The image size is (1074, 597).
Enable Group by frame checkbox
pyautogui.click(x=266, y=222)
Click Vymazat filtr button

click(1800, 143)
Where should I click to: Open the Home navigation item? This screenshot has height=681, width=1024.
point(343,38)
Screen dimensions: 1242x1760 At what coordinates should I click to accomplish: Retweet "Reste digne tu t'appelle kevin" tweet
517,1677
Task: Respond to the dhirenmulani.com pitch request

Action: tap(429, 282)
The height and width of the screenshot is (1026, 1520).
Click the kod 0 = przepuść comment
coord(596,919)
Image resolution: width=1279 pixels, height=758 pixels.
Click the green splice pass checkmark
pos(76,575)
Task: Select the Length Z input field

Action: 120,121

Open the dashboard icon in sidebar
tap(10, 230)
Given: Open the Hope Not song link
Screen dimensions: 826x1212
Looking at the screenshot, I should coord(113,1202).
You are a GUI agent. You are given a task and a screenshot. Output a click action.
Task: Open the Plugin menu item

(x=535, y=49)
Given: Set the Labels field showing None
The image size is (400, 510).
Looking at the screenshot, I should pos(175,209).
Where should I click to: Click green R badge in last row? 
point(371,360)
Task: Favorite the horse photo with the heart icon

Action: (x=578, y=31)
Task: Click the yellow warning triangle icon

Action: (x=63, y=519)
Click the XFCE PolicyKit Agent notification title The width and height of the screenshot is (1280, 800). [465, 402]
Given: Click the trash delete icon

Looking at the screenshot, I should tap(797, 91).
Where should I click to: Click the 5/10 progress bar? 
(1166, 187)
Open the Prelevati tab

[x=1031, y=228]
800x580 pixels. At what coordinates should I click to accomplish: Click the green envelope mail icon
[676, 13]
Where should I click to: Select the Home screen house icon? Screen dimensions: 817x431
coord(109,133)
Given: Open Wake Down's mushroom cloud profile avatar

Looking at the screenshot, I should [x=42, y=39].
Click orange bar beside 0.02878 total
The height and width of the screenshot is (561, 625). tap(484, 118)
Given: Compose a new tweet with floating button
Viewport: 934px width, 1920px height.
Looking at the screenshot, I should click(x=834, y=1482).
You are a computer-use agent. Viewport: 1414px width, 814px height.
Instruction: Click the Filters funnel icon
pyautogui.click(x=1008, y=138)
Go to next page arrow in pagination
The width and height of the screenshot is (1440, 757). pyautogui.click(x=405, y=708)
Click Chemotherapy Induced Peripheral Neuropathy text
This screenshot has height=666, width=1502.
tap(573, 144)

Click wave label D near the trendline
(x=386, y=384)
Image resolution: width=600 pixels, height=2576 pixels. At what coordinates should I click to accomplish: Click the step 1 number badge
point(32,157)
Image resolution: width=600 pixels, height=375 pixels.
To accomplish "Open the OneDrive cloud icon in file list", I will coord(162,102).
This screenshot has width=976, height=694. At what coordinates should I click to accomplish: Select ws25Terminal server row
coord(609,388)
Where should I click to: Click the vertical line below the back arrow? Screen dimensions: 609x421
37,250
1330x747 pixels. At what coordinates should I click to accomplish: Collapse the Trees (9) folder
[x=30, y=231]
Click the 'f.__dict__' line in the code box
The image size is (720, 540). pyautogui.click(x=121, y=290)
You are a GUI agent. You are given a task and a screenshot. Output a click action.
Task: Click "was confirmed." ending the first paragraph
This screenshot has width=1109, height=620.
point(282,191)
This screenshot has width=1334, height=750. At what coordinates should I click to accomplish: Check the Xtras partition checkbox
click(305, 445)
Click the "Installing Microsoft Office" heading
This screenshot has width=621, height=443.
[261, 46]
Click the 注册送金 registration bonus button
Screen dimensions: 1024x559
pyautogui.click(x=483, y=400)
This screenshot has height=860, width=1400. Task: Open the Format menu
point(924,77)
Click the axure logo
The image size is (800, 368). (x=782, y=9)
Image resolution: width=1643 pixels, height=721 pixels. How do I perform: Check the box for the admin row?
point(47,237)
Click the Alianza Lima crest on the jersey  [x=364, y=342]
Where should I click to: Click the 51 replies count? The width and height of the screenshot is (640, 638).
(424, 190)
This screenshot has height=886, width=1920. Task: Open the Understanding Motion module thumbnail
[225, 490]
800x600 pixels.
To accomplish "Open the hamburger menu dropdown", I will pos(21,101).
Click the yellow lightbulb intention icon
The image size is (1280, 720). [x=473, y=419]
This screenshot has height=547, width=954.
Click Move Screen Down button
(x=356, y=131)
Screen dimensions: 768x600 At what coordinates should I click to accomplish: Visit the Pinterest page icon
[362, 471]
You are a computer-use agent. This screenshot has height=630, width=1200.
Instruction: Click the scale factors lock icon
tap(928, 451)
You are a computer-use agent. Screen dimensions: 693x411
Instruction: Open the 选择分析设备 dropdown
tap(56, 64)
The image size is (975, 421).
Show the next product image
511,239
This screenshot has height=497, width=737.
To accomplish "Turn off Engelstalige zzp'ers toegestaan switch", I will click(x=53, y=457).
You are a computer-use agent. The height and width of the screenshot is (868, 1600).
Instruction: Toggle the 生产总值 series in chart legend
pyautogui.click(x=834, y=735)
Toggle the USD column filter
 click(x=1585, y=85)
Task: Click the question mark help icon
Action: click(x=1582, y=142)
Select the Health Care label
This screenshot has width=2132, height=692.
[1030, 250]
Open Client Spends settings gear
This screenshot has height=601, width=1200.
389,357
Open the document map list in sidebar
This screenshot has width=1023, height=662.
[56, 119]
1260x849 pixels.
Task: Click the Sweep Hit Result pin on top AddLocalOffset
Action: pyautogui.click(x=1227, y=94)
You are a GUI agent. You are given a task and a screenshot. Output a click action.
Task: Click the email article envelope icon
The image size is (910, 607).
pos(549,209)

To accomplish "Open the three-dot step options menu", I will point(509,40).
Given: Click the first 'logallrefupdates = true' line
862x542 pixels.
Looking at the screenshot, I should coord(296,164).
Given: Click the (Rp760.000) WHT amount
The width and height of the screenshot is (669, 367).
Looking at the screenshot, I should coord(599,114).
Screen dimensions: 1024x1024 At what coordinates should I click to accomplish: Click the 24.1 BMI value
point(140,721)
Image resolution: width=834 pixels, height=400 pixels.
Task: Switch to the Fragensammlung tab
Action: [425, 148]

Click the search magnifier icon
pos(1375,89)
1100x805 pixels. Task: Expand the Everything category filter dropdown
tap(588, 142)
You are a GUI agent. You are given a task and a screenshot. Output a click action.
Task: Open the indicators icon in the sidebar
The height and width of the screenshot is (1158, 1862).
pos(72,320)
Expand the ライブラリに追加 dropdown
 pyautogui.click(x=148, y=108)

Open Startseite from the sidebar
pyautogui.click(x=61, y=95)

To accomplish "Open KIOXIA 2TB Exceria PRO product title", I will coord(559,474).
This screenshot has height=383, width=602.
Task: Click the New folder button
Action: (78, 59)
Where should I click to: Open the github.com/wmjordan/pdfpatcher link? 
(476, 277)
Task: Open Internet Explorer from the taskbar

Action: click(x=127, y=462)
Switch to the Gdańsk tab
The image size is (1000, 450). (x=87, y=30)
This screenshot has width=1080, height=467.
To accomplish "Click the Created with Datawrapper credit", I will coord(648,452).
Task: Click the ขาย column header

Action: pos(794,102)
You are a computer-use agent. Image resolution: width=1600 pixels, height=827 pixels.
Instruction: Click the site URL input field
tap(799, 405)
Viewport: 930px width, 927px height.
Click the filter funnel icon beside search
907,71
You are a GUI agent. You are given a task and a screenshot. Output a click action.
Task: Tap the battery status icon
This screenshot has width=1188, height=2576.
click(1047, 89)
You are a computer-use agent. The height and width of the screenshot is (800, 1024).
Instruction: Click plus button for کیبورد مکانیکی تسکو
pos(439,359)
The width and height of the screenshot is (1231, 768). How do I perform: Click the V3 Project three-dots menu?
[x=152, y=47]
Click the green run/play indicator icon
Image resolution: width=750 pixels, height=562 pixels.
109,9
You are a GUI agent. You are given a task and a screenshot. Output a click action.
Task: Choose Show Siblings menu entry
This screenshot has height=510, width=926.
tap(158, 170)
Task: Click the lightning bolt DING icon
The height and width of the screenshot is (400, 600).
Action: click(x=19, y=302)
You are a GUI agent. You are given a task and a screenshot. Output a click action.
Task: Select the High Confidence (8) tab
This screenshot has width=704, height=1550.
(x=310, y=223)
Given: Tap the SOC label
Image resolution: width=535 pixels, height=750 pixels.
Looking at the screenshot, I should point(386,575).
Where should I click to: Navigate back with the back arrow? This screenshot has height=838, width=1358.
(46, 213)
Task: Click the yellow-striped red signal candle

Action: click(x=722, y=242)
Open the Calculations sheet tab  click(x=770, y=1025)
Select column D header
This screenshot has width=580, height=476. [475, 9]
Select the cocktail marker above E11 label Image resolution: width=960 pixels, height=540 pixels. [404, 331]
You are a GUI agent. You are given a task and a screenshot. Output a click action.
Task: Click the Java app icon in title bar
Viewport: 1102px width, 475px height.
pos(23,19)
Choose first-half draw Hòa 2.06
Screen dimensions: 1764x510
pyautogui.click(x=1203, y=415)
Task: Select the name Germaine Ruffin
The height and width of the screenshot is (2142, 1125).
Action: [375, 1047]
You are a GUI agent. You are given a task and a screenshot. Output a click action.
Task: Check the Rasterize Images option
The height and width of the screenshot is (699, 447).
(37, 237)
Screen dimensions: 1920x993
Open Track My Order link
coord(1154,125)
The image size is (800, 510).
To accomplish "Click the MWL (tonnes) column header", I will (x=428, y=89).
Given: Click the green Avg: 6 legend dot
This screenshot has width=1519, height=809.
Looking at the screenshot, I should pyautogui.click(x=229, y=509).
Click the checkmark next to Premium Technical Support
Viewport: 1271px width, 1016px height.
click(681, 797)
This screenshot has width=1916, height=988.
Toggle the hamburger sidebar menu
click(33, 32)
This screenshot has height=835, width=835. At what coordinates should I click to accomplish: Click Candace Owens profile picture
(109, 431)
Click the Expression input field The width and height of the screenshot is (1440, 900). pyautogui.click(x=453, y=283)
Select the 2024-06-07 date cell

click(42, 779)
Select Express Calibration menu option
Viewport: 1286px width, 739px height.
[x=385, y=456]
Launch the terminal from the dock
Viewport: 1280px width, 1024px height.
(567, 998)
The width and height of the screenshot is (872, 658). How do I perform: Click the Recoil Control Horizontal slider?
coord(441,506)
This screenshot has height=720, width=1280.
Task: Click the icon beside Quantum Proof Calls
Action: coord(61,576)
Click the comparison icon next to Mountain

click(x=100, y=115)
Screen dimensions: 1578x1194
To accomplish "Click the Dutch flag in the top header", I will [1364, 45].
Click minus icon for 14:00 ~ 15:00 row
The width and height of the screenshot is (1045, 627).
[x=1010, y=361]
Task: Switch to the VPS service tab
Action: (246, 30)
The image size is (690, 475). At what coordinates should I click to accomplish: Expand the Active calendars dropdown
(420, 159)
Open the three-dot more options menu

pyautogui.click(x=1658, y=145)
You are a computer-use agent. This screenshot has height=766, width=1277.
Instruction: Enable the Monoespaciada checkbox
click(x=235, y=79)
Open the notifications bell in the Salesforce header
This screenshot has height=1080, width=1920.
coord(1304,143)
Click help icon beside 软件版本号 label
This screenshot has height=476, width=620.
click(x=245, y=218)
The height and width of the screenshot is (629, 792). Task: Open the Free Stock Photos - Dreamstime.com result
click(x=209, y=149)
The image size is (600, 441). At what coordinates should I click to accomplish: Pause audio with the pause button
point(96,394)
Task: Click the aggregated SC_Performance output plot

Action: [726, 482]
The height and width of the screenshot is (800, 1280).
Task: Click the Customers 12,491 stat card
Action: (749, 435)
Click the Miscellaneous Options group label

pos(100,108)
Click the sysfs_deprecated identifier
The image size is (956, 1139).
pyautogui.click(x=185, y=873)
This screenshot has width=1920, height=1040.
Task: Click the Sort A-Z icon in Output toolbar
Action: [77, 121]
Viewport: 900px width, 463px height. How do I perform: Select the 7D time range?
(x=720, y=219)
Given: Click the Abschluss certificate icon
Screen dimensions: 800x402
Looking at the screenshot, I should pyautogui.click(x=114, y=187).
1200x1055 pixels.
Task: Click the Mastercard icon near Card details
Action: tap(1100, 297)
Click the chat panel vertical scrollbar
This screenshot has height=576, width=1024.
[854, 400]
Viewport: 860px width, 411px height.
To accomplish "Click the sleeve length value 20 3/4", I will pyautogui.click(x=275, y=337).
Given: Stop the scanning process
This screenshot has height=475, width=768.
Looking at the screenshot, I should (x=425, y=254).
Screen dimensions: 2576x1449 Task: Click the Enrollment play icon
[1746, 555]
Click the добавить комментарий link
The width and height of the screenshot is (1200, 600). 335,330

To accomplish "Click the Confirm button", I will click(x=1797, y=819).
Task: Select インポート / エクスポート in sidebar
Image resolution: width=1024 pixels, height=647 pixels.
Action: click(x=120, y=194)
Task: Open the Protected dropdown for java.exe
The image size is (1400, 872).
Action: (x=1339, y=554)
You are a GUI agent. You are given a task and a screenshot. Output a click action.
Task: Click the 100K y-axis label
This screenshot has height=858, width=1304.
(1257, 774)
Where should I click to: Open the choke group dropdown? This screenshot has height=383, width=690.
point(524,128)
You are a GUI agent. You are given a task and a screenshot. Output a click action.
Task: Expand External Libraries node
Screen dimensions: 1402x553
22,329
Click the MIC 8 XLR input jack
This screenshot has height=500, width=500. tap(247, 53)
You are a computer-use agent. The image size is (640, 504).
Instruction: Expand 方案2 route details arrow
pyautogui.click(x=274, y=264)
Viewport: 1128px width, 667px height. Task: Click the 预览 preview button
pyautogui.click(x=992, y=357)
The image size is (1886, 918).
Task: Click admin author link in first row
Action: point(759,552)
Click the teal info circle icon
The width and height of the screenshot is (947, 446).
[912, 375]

--------

- _Problem to work on_
Examine the records above and state the number of lines that include "list", with no further text.

- _Answer to this task_
2